▶ [Saved entries]
++++++++

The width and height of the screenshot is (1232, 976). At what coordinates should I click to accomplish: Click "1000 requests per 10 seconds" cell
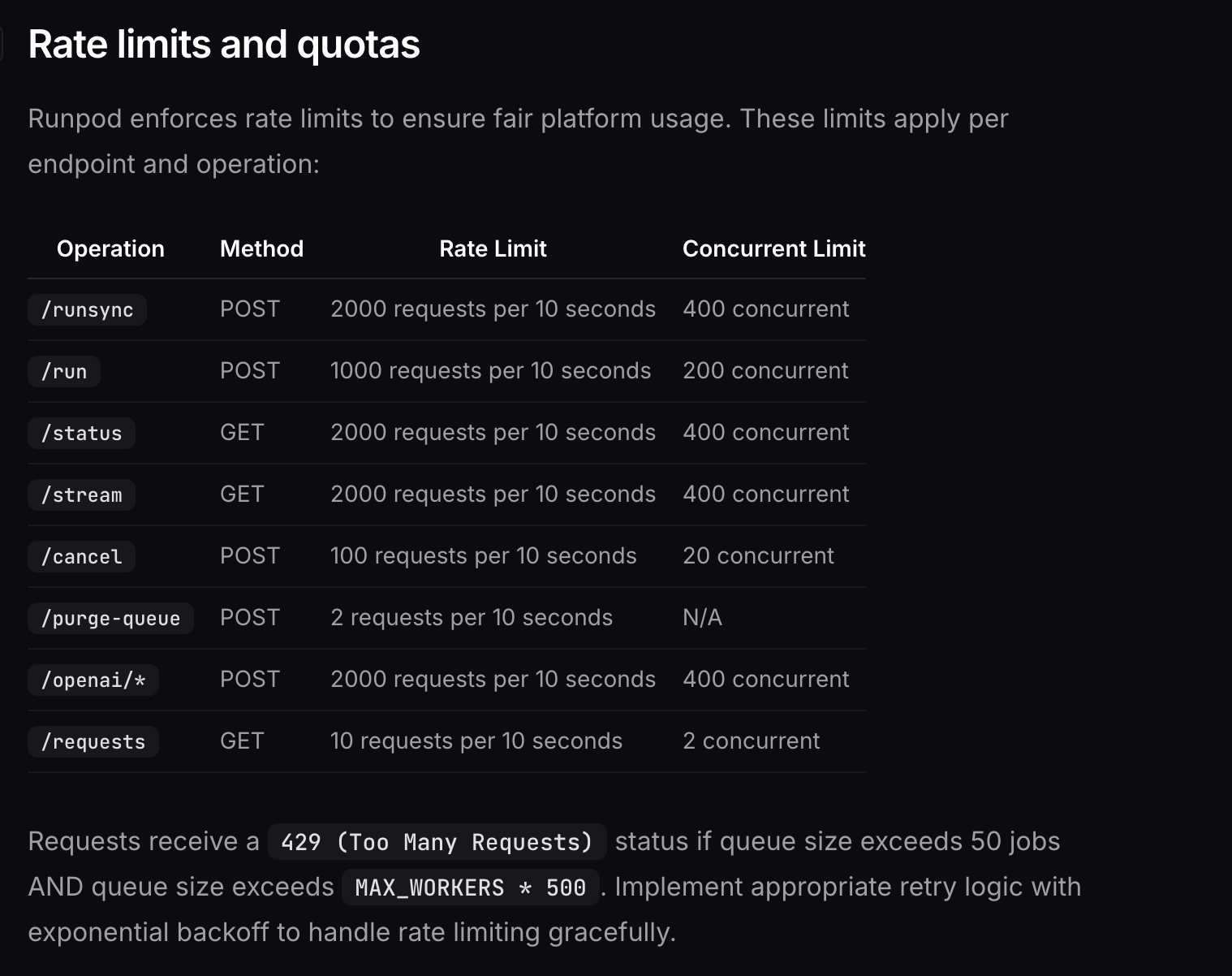click(x=490, y=371)
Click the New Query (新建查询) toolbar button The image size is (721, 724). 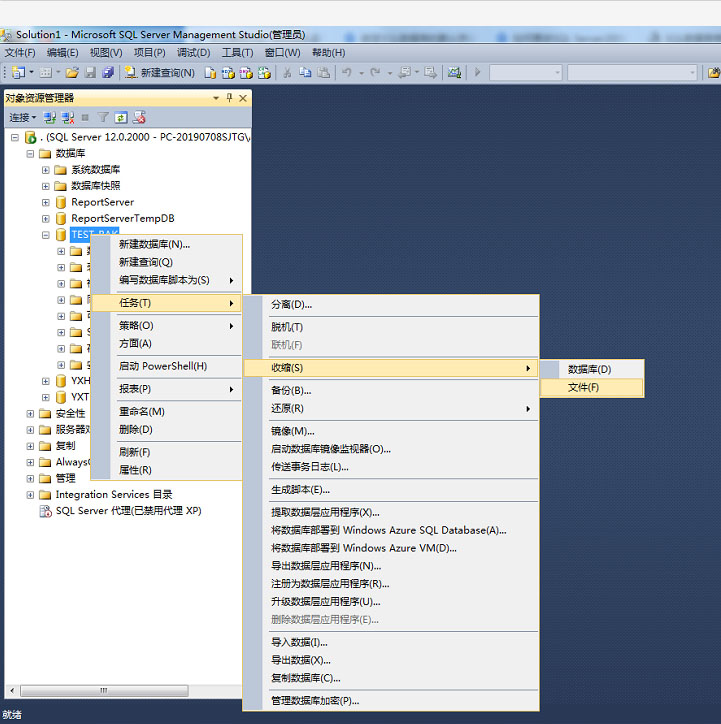(160, 72)
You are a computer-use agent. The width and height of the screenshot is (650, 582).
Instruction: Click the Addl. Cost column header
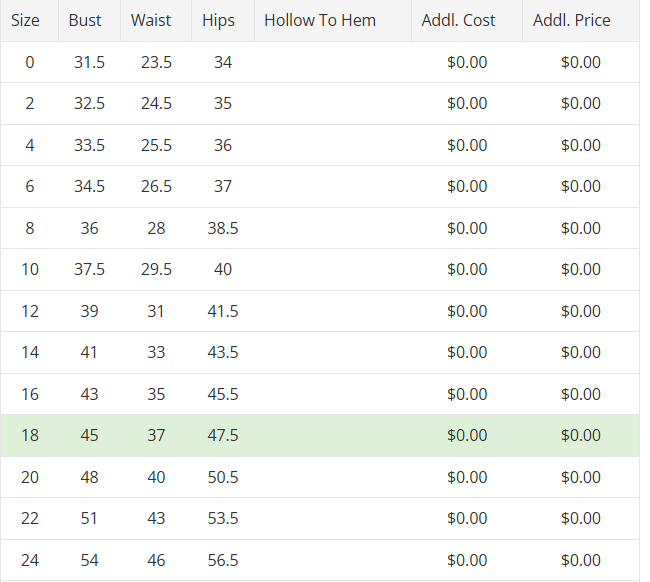(458, 20)
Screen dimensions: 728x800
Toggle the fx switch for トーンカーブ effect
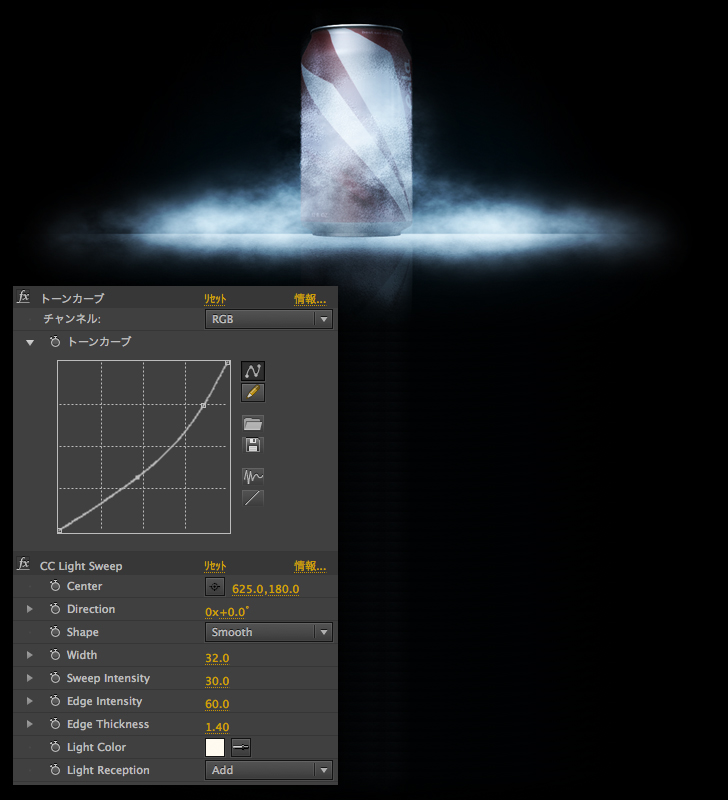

++++++++

▶ [TASK TO COMPLETE]
Your task is to set down exactly the lines that run from the line holding "You are a computer-use" through the close of the entries, including both ends. Pictures stay out.

▶ [TASK ANSWER]
You are a computer-use agent. The width and height of the screenshot is (650, 582).
Instruction: Click the Addl. Cost column header
(458, 20)
Screen dimensions: 728x800
Toggle the fx switch for トーンカーブ effect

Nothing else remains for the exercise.